Rees attended Ironside State School Ironside State School and Ithaca Creek State School in Brisbane's inner west. After formal art training at Brisbane's Central Technical College, he commenced work as a commercial artist in 1917.

Early career

From the 1940s until the 1960s Rees was part of the Northwood group, a small group of friends who would go on painting excursions around Sydney Harbor and northwestern Sydney. Regulars of the Northwood group were Lloyd Rees, Roland Wakelin, George Feather Lawrence and John Santry. Douglas Dundas, Wilmotte Williams and Marie Santry also associated with the Northwood group. These artists had no manifesto but were conservative, tending towards a neoimpressionist style of landscape painting with sinuous linework. In 1937 Rees became a foundation member of, and exhibited with, Robert Menzies' anti-modernist organisation, the Australian Academy of Art. 

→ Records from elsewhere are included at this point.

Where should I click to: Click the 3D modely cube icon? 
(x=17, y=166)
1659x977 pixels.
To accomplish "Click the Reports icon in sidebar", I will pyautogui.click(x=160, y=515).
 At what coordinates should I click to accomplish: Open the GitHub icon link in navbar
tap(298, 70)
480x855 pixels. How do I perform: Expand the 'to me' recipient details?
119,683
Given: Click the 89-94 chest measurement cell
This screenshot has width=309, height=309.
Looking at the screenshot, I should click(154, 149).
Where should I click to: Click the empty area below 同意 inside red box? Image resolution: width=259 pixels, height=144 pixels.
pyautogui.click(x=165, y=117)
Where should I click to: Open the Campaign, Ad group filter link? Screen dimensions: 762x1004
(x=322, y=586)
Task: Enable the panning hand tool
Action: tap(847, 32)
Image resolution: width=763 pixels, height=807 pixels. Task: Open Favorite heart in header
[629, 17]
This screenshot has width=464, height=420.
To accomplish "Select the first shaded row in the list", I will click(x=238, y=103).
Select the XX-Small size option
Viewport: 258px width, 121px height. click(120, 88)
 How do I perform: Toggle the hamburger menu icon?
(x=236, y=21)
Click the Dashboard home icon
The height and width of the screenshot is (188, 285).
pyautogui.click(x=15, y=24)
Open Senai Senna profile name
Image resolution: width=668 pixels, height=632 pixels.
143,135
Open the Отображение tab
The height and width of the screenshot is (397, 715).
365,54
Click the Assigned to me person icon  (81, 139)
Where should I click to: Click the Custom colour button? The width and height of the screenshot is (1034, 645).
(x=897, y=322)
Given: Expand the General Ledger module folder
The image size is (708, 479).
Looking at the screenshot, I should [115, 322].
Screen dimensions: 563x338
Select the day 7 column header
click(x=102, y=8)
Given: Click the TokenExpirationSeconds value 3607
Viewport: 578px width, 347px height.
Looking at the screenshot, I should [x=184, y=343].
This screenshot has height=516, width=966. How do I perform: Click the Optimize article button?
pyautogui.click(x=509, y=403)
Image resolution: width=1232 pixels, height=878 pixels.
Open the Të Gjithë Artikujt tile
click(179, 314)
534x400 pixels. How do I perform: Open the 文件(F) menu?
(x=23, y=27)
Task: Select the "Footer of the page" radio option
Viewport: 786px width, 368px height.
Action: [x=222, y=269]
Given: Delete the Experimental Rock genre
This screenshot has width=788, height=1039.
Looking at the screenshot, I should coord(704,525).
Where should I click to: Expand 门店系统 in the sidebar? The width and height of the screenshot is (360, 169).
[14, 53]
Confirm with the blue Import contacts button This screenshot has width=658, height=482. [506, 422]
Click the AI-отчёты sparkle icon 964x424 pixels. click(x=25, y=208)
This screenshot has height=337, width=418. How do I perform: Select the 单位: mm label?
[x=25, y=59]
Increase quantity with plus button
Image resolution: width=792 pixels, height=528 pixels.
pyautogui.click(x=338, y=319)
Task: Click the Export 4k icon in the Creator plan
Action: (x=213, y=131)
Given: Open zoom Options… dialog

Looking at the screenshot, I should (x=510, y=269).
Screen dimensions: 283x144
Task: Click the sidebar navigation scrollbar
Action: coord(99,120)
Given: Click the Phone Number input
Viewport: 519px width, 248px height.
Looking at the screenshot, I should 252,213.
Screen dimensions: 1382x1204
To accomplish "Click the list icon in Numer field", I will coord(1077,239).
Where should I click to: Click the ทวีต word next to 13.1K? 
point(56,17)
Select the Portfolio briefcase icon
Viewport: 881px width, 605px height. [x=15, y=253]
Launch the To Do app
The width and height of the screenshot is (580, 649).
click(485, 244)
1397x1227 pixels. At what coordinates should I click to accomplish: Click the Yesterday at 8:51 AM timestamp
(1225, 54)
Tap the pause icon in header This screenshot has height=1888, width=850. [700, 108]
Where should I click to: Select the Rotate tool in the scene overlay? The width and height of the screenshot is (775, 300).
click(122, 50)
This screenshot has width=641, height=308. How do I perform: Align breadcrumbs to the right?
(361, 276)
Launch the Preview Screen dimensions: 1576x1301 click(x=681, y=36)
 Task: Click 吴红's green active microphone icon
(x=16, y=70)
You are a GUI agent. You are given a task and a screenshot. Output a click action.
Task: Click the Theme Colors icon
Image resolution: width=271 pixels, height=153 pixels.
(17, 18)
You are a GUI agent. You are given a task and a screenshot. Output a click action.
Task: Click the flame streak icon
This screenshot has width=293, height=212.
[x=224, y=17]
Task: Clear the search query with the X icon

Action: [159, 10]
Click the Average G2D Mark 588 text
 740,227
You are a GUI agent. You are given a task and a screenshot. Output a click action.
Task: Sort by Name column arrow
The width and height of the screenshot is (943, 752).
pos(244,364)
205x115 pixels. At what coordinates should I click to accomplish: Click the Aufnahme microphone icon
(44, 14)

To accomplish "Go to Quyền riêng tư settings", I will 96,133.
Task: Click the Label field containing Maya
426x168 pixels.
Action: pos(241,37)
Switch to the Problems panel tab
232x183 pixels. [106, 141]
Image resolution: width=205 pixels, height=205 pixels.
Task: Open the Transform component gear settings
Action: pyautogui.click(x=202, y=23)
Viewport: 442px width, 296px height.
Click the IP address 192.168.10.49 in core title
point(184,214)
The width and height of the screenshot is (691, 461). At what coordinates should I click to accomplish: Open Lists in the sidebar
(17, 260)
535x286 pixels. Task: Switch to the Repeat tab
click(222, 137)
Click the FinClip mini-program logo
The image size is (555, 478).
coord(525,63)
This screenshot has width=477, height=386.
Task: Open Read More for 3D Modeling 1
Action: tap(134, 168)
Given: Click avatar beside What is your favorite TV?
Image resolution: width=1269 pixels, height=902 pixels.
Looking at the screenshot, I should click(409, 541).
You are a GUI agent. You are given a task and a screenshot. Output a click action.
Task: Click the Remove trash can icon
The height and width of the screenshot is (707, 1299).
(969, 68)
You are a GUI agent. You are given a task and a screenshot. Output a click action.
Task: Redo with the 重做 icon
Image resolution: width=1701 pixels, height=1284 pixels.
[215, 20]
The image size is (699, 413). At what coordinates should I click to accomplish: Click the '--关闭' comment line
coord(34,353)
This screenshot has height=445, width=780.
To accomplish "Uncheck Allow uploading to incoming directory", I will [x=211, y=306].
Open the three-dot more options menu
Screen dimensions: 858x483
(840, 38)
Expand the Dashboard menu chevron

In the 1960s the Northwood Group was active during the modishness of Sydney abstract expressionism, their noted contemporaries were the Merioola Group and stalwart Melbourne postwar voices of disquiet such as Sidney Nolan and the Antipodeans. By the 1970s a young postmodern art scene emerged in Gallery A, Macquarie Galleries, and Watters Gallery. Celebrated painter Brett Whiteley was a member of this younger generation rediscovering the now elderly painter and drawer Lloyd Rees.

Friend and Northwood resident William Pidgeon painted Lloyd Rees portrait which won the 1968 Archibald Prize.

Europe

Rees first travelled to Europe in the 1920s (to meet with his then fiancée Daphne Mayo) and made sketches, including many of Paris, which were left accidentally on a bus in London at that time. While some of his works - and indeed his betrothal to Mayo - were lost, his connection with the landscapes of town and country France and Italy was to last a lifetime. Rees visited Europe again in 1953, 1959, 1966–67 and 1973, painting and sketching on all of his journeys.

The sketchbooks are now held by the Art Gallery of New South Wales, comprising approximately 700 images in pencil, carbon pencil, wash, watercolour and ballpoint pen. They reveal a capacity to characterize the texture and light of landscapes in these brief media - concerns that are equally evident in his paintings throughout his career.

Late works
Rees painted right up to his death at age 93. His works of the last one to two decades in particular showed a preoccupation with the spiritual dimension of the relationship with and portrayal of the landscape, and this became the focus of the final book prepared in cooperation with the author Renée Free: Lloyd Rees: the last twenty years. 

His late works show an abstraction of form and a focus on the source and effects of light on the landscape, such as in his work The Sunlit Tower, painted when he was 91 years old, and winner of the Jack Manton Prize for 1987 (a prize awarded by the Queensland Art Gallery). He claimed that one of the benefits of his failing eyesight in his old age was that he could look directly at the sun.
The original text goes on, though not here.